Suppose $x$ is a numerical variable, and $x_i$ is one value of that variable. Then, $$x_{i \: \text{(su)}} = \frac{x_i - \text{mean of $x$}}{\text{SD of $x$}}$$

represents $x_i$ in **standard units** – the number of standard deviations $x_i$ is above the mean.

**Example**: Suppose someone weighs 225 pounds. What is their weight in standard units?

In [None]:
weights = height_and_weight.get('Weight')
(225 - weights.mean()) / np.std(weights)

- Interpretation: 225 is 1.92 standard deviations above the mean weight.
- 225 becomes 1.92 in **standard units**.

### Standardization

The process of converting all values of a variable (i.e. a column) to standard units is known as standardization, and the resulting values are considered to be **standardized**.

In [None]:
def standard_units(col):
    return (col - col.mean()) / np.std(col)

In [None]:
standardized_height = standard_units(height_and_weight.get('Height'))
standardized_height

In [None]:
standardized_weight = standard_units(height_and_weight.get('Weight'))
standardized_weight

### The effect of standardization

Standardized variables have:
- A mean of 0.
- An SD of 1.

We often standardize variables to bring them to the same scale.

In [None]:
# e-15 means 10^(-15), which is a very small number, effectively zero.
standardized_height.describe()

In [None]:
standardized_weight.describe()

Let's look at how the process of standardization works visually.

In [None]:
HTML('data/height_anim.html')

In [None]:
HTML('data/weight_anim.html')

### Standardized histograms

Now that we've standardized the distributions of height and weight, let's see how they look on the same set of axes.

In [None]:
standardized_height_and_weight = bpd.DataFrame().assign(
    Height=standardized_height,
    Weight=standardized_weight
)

In [None]:
standardized_height_and_weight.plot(kind='hist', density=True, ec='w',bins=30, alpha=0.8, figsize=(10, 5));

These both look pretty similar!

## The standard normal distribution

### The standard normal distribution

- The distributions we've seen look essentially the same once standardized.
- This distribution is called the **standard normal distribution**. The shape is called the **standard normal curve**.

$$
\phi(z) = \frac{1}{\sqrt{2 \pi}} e^{-\frac{1}{2}z^2}
$$


- You don't need to know the formula – just the shape!
    - We'll just use the formula today to make plots.

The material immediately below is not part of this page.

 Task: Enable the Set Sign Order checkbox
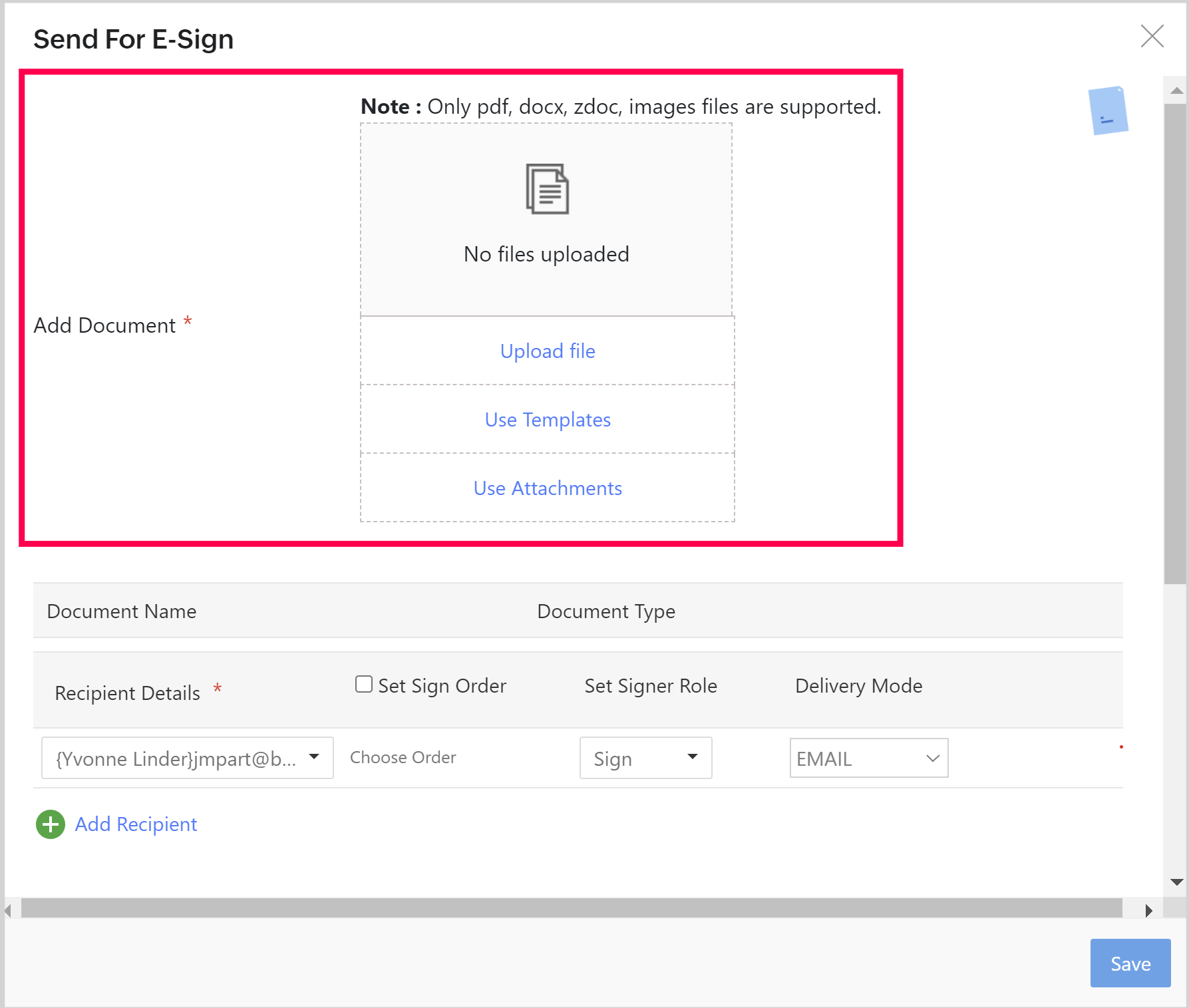pyautogui.click(x=363, y=684)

### The standard normal curve

In [None]:
def normal_curve(z):
    return 1 / np.sqrt(2 * np.pi) * np.exp((-z**2)/2)

In [None]:
x = np.linspace(-4, 4, 1000)
y = normal_curve(x)

plt.figure(figsize=(10, 5))
plt.plot(x, y, color='black');
plt.xlabel('$z$');
plt.title(r'$\phi(z) = \frac{1}{\sqrt{2 \pi}} e^{-\frac{1}{2}z^2}$');

### Heights/weights are roughly normal

If a distribution follows this shape, we say it is roughly normal.

In [None]:
standardized_height_and_weight.plot(kind='hist', density=True, ec='w', bins=120, alpha=0.8, figsize=(10, 5));
plt.plot(x, y, color='black', linestyle='--', label='Normal', linewidth=5)
plt.legend(loc='upper right');

### The standard normal distribution

- Think of the normal distribution as a "continuous histogram".

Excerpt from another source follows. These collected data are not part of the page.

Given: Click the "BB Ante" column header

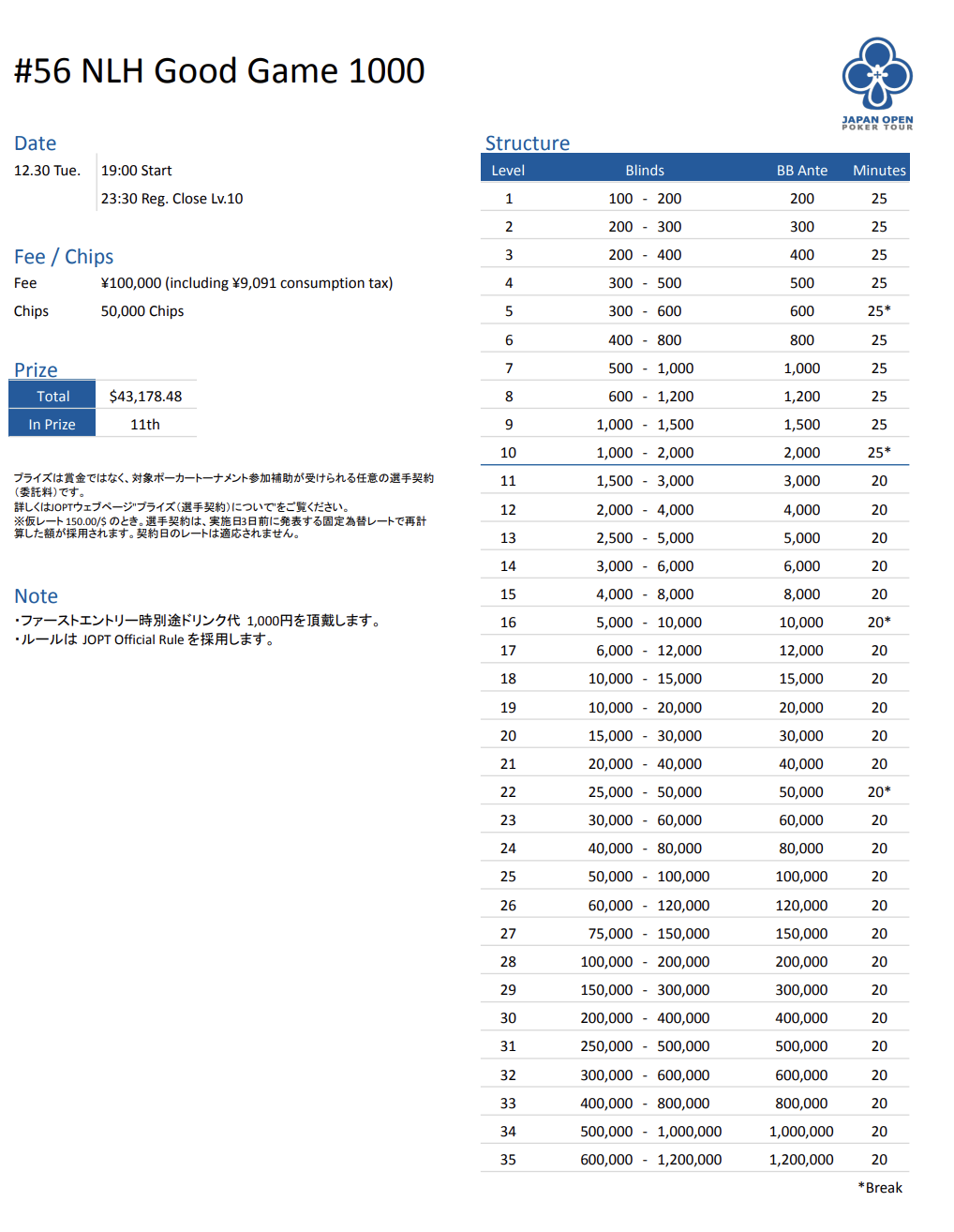Looking at the screenshot, I should click(801, 171).
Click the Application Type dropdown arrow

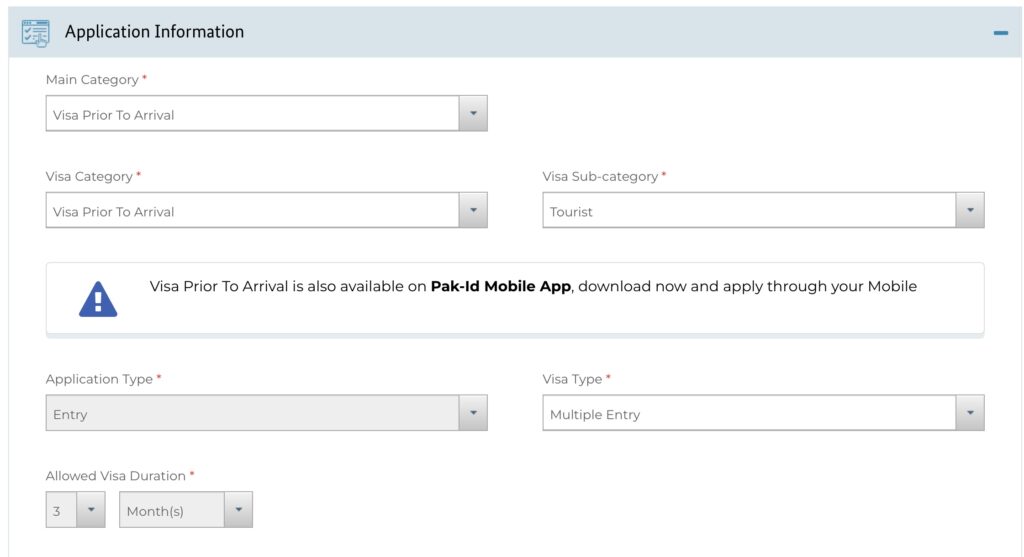point(473,413)
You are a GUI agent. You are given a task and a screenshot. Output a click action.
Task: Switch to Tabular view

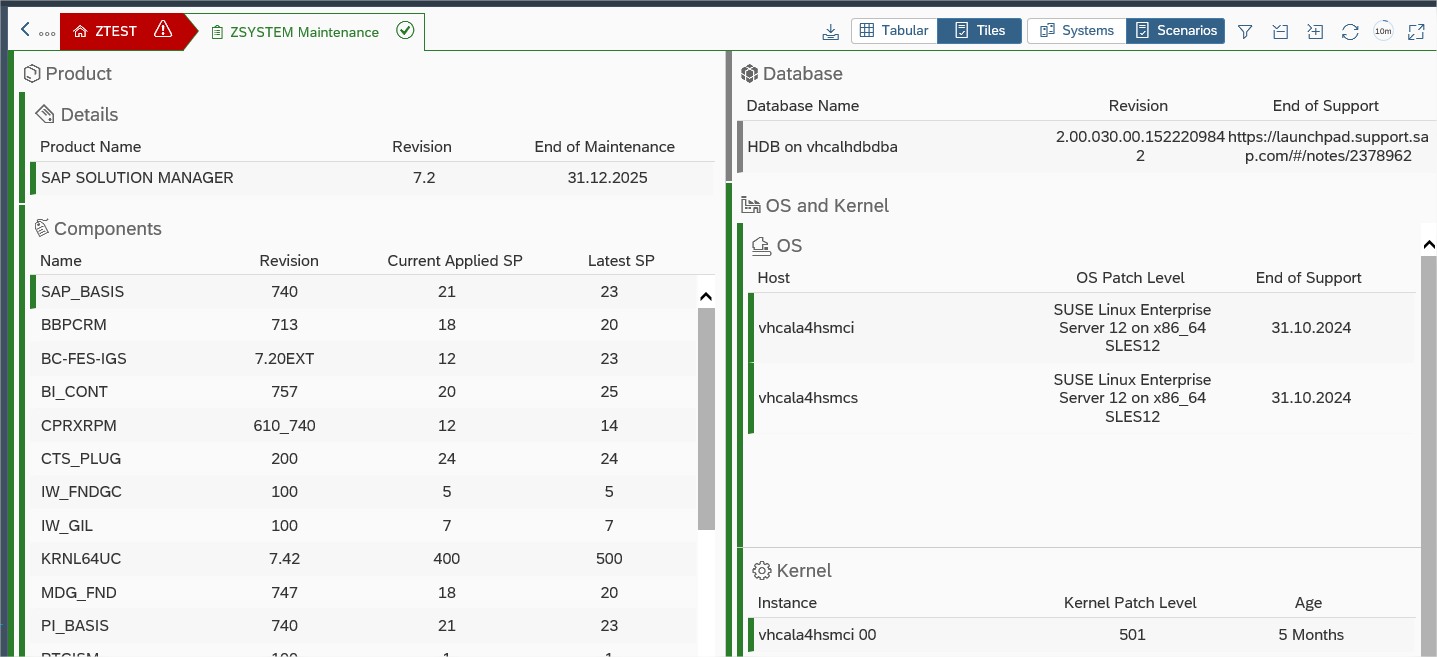894,31
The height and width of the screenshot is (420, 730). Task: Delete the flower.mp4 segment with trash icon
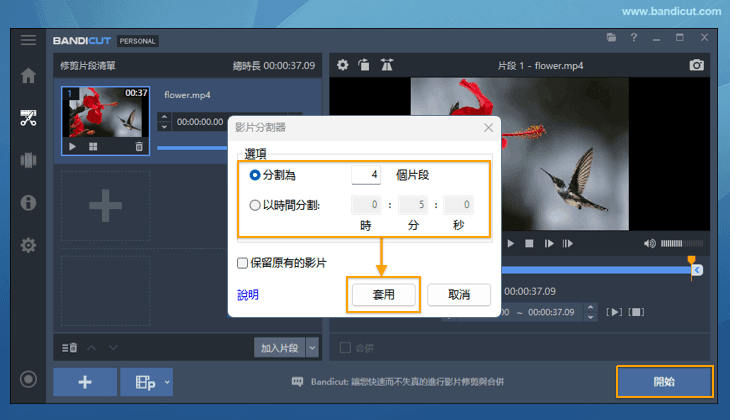click(x=139, y=146)
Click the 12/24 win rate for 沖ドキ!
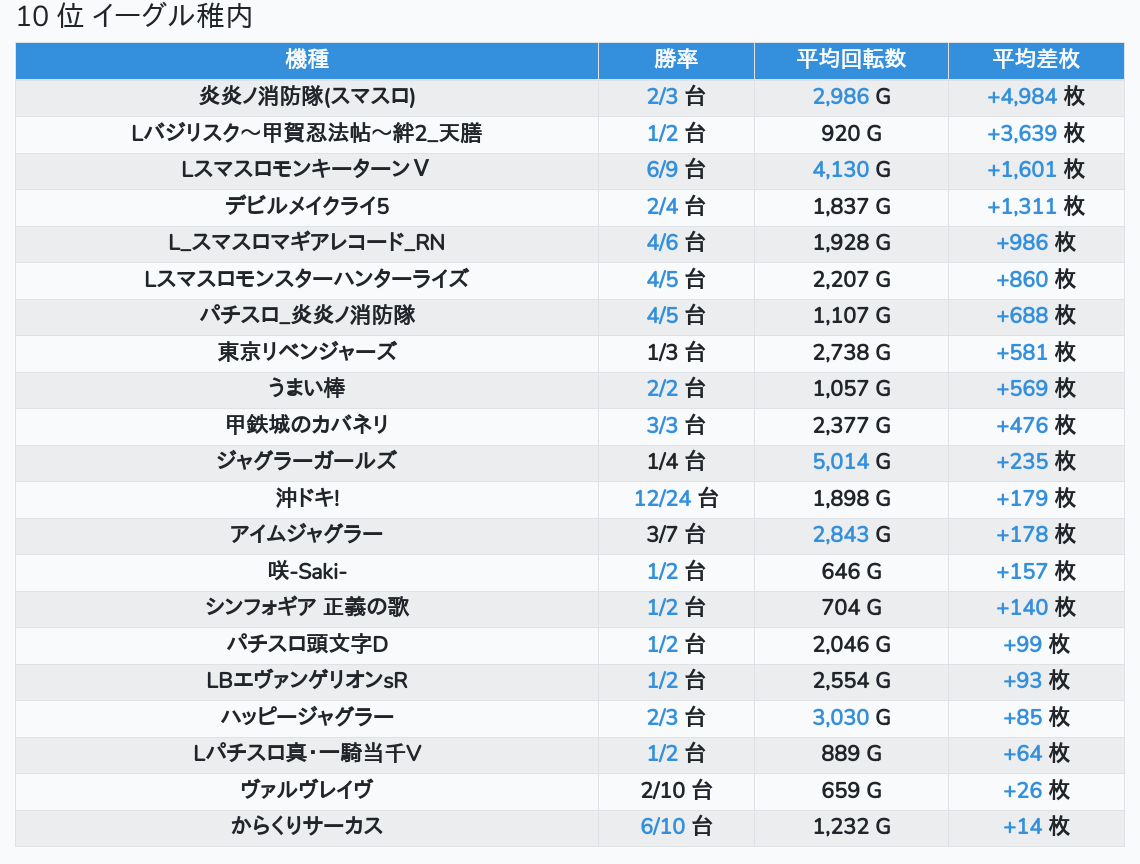Screen dimensions: 1140x864 coord(662,498)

- Its mean and median are both 0 – it is symmetric.

- It has inflection points at $\pm 1$.
    - More on this later.

- Like a histogram:
    - The **area** between $a$ and $b$ is the **proportion** of values between $a$ and $b$.
    - The total area underneath the normal curve is is 1.

In [None]:
def normal_area(a, b, bars=False):
    x = np.linspace(-4, 4, 1000)
    y = normal_curve(x)
    ix = (x >= a) & (x <= b)
    plt.figure(figsize=(10, 5))
    plt.plot(x, y, color='black')
    plt.fill_between(x[ix], y[ix], color='gold')
    if bars:
        plt.axvline(a, color='red')
        plt.axvline(b, color='red')
    plt.title(f'Area between {np.round(a, 2)} and {np.round(b, 2)}')
    plt.show()

In [None]:
a = widgets.FloatSlider(value=0, min=-4,max=3,step=0.25, description='a')
b = widgets.FloatSlider(value=1, min=-4,max=4,step=0.25, description='b')
bars = widgets.Checkbox(value=False, description='bars')
ui = widgets.HBox([a, b, bars])
out = widgets.interactive_output(normal_area, {'a': a, 'b': b, 'bars': bars})
display(ui, out)

### Cumulative density functions

- The _cumulative density function_ (CDF) of a distribution is a function that takes in a value $z$ and returns the proportion of values in the distribution that are less than or equal to $z$, i.e. **the area under the curve to the left of $z$**.

In [None]:
# cdf(0) should give us the gold area below.
normal_area(-np.inf, 0)

- To find areas under curves, we typically use integration (calculus). However, the standard normal curve has no closed-form integral.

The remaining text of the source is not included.